As empresas estão fazendo a sua parte. A Ferrovia Ucraniana revisou os horários de 74 trens suburbanos (cerca de 7% do total), suspendendo temporariamente alguns serviços.

A empresa disse à CNN Internacional que também suspendeu o uso de ar condicionado em prédios administrativos e desligou a iluminação externa.

A presidente-executiva da rede de supermercados Auchan, Marta Trush, disse à CNN que, embora todas as suas lojas já estejam equipadas com geradores, buscou modernizar os seus frigoríficos para poupar energia e reduziu a sua gama de produtos com prazos de validade curtos.

Parte disso tem o incentivo adicional de mitigar o aumento dos custos.

“A operação de toda a rede com geradores a diesel é cerca de três vezes mais cara do que com a rede elétrica central”, disse Trush.

“Então, para economizar energia elétrica nas áreas de vendas, reduzimos a iluminação e restringimos temporariamente o acesso às geladeiras, mas vemos como os clientes estão entendendo as medidas forçadas.”

Os cortes de energia têm um claro efeito inflacionário, disse Igor Piddubnyi, pesquisador da Escola de Economia de Kiev.

“As empresas precisam de alguma forma obter fornecimento de energia de reserva, e estão comprando geradores a diesel, painéis solares, etc., e isso aumenta o custo de produção”, disse ele à CNNInternacional.

A incapacidade da Ucrânia de exportar eletricidade também perturba a sua balança comercial, diz ele, o que alimenta a inflação.

O Banco Nacional da Ucrânia estimou em maio que o crescimento econômico desacelerará para 3% este ano, ante os 5,3% em 2023, principalmente devido aos danos no setor energético.

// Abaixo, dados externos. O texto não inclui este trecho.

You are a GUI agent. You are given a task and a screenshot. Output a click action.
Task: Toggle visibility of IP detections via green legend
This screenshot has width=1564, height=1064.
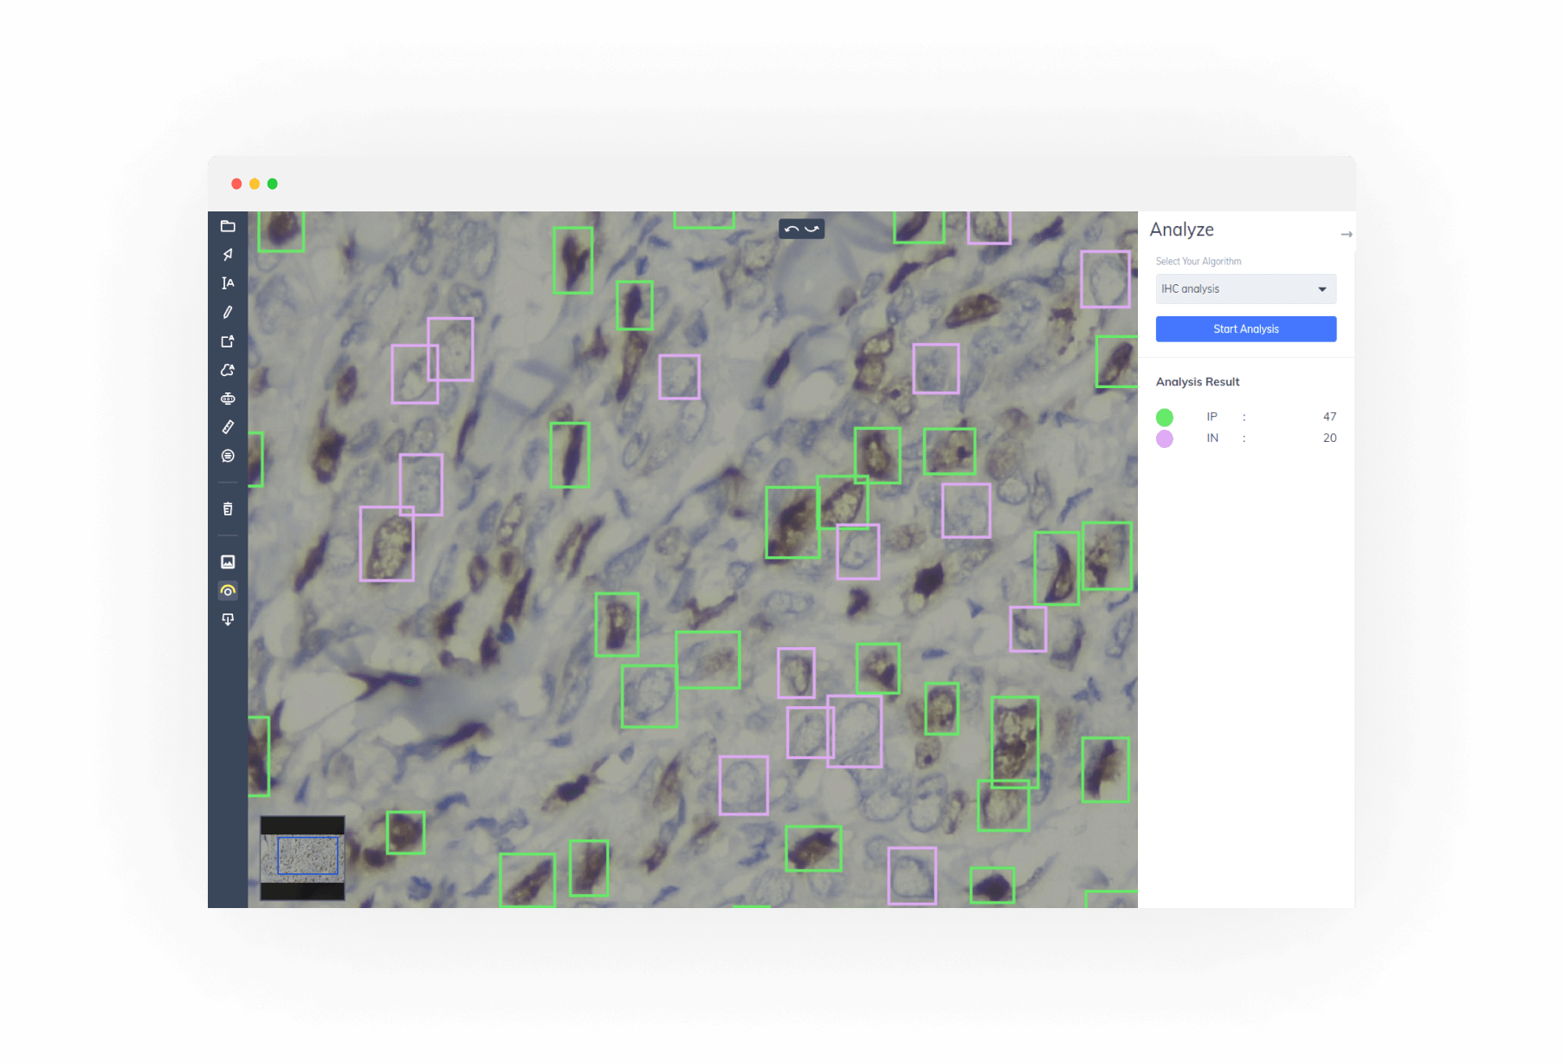(x=1165, y=417)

A inflação deverá subir ligeiramente para 8,2%.

E embora a Rússia esteja registrando um aumento da sua força de trabalho durante a guerra, com o desemprego em mínimos históricos, Piddubnyi disse que as evidências mostram que os cortes de energia estão forçando as empresas ucranianas a despedir trabalhadores.

O banco central ainda espera que o desemprego caia este ano, mas apenas para 14%, face ao nível atual de 15%.

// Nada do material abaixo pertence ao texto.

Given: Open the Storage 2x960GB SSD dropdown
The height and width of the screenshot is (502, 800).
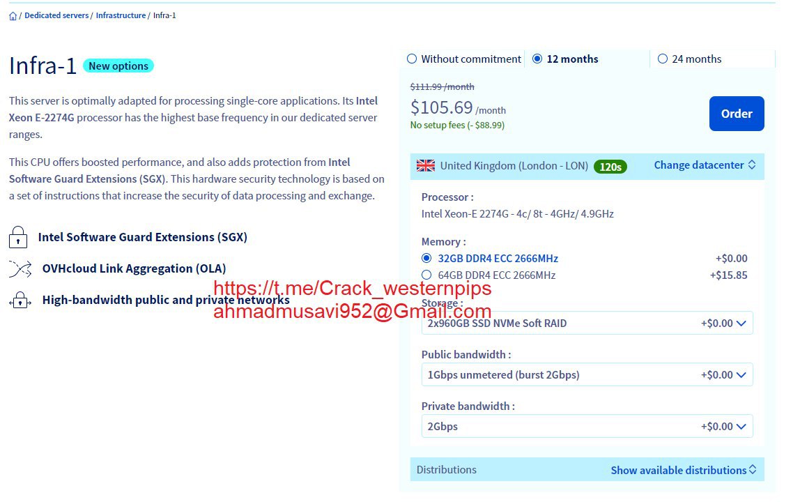Looking at the screenshot, I should (x=587, y=323).
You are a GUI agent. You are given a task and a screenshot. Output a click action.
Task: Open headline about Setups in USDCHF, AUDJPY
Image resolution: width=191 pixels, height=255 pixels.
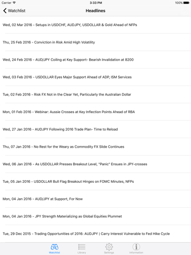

É uma situação dolorosa, disse Piddubnyi. “A Ucrânia perde realmente muito, mas também o problema é que a Rússia ainda obtém enormes lucros com a exportação de petróleo e gás.”

A Escola de Economia de Kiev estimou no mês passado que a reconstrução da infraestrutura energética danificada da Ucrânia custaria US$ 50,5 bilhões, tendo em conta novas medidas para melhorar a sua resiliência contra novos ataques.

Isso é o equivalente a todo o empréstimo arduamente obtido, apoiado pelos lucros dos ativos congelados da Rússia, que foi prometido recentemente à Ucrânia, que poderá demorar meses para ver esse dinheiro.

O G7, que já gastou US$ 3 bilhões até à data para apoiar o setor energético da Ucrânia, acaba de anunciar mais um novo pacote de financiamento no início de junho.

Piddubnyi salienta que é impossível calcular o verdadeiro custo da reconstrução enquanto os ataques continuam. “Há uma clara incerteza sobre quantas centrais elétricas serão destruídas pelos russos”, disse ele.

O Ministério da Energia da Ucrânia afirma que tem construído abrigos de concreto para proteger alguns equipamentos energéticos de ataques.

Mas sistemas de defesa aérea mais avançados são a única forma de proteger centrais elétricas inteiras e evitar que a conta de reconstrução suba em espiral.

Após o ataque de quinta-feira, os intensos esforços de lobby de Kiev pareciam finalmente estar dando frutos.

A Romênia concordou, após meses de deliberação, em enviar um sistema de defesa aérea Patriot para a Ucrânia.

Além disso, um alto funcionário da Casa Branca disse à CNN Internacional que a Ucrânia teria prioridade máxima para os envios de capacidades avançadas de defesa aérea dos Estados Unidos, à frente de alguns outros países. Essas entregas devem começar neste verão.

Sakharuk, que falou à CNN antes da sétima onda de ataques a instalações de energia em 20 de junho, disse que gostaria de ver entregas de munições de defesa aérea especificamente para proteger as instalações de energia.

Ele admite que manter o moral entre os funcionários é um grande desafio. “Eles vêem que estão num tipo de ciclo em que reparam uma instalação de energia, a Rússia descobre que está sendo reparada e (é) novamente destruída.”

“Em alguns casos, os trabalhadores já fizeram isso três a quatro vezes.”